My event on the use of social tools such as blogs or social networks to foster dialogue and collective action around society and citizenship – Cidadania 2.0 – ended yesterday.
It was the 3rd edition and I look at it as my contribution to a better Portugal by showing how citizens, local and national government and NGOs can take advantage of social tools to engage with their communities, raise awareness on important topics and coordinate action. It is also an opportunity to work with smart folks such as Ana Neves and Vitor Silva.
As I look back at this year’s edition, I reflect on the national and international cases we’ve had the privilege to have on stage as, to name just a few:
- Meu Rio (BR), the project from Purpose that involves citizens into thinking about the challenges Rio de Janeiro is facing;
- Demo.cratica (PT), a group of young people striving for transparency of the decisions taken in the Portuguese Parliament;
- PledgeBank (UK) from MySociety, an open source collective action platform;
- Brickstarter (FIN), a project from the Helsinki Design Lab, supported by the Sitra Fund, to think about the decision making about the future of cities (namely the city of Helsinki).
And Brickstarter is very much the reason I’m writing this post. We first discovered the project via a The Guardian post and when we started investigating it a bit more we ended up seeing what looked like screenshots of the platform they had built to crowdfund and crowdsource the future of cities.
But upon our first call with Bryan Boyer, design lead at Sitra and highly involved in this project, we discovered that that was not the case. What the team behind Brickstarter had done was build high resolution mockups of what could be such a platform, but an online working version of it in fact does not exist.
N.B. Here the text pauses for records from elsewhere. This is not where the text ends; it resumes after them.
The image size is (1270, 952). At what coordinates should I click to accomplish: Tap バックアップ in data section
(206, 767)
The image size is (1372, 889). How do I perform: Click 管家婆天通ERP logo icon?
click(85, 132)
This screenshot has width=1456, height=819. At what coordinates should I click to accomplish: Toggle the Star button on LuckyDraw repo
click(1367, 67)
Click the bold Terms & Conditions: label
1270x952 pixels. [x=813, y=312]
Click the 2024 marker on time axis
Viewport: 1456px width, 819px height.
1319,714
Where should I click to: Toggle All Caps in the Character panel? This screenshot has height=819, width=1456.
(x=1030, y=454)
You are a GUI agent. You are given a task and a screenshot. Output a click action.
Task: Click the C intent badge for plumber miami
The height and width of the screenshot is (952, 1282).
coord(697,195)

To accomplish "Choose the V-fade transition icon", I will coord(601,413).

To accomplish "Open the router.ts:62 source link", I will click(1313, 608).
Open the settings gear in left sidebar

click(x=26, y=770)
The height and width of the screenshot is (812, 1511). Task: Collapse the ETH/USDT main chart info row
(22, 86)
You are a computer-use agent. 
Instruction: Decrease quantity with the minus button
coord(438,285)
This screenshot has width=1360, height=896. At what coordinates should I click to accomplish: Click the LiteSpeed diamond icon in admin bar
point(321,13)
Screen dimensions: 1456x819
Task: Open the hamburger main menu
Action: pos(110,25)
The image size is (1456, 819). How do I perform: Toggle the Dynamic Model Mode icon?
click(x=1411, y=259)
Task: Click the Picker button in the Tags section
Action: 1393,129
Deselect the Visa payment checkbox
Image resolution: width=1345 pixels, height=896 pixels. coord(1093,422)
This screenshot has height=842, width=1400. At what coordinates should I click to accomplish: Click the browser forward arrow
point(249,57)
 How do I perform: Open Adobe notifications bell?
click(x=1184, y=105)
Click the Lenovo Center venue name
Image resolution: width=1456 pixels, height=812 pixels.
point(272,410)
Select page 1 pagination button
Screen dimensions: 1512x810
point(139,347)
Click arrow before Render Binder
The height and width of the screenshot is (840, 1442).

“Brickstarter is not a platform, it’s a bundle of questions because we see a range of questions not being addressed in the market” #cid20
— Evento Cidadania 2.0 (@cidadania20) October 26, 2012
As Bryan explained during his talk, Brickstarter is not a solution, a platform, but a series of questions about how such a solution or platform could help solve the problems of a city and develop its future. In their view, the work they are doing is starting a conversation on questions not currently being addressed but such a platform should be built and managed by those directly running a city (which means, the city council).
In Bryan’s view, a high resolution mockup serves as a conversation starter and stimulates the type of conversations that really uncover the “dark matters” – those often unspoken problems or barriers – much more than a PowerPoint presentation or another form of document would do because it looks much more real. But at the same time, the time and effort you invest in doing a high resolution mockup is considerably lower than that of actually coding/building a platform.
More time invested in design considerations and understanding real life processes of decision making and action in cities, and less time invested into building something that could actually prove to be inadequate once launched. More time for upfront conversation on dark matters and less time focused on solving platform problems. This sounds like a very useful approach and also one that could be applied to how we look into social tools in the enterprise.
High resolution mockups as conversation starters. What an interesting concept!
PS – I also love the fact that the Helsinki Design Lab team publicly narrates their work on their weeknotes.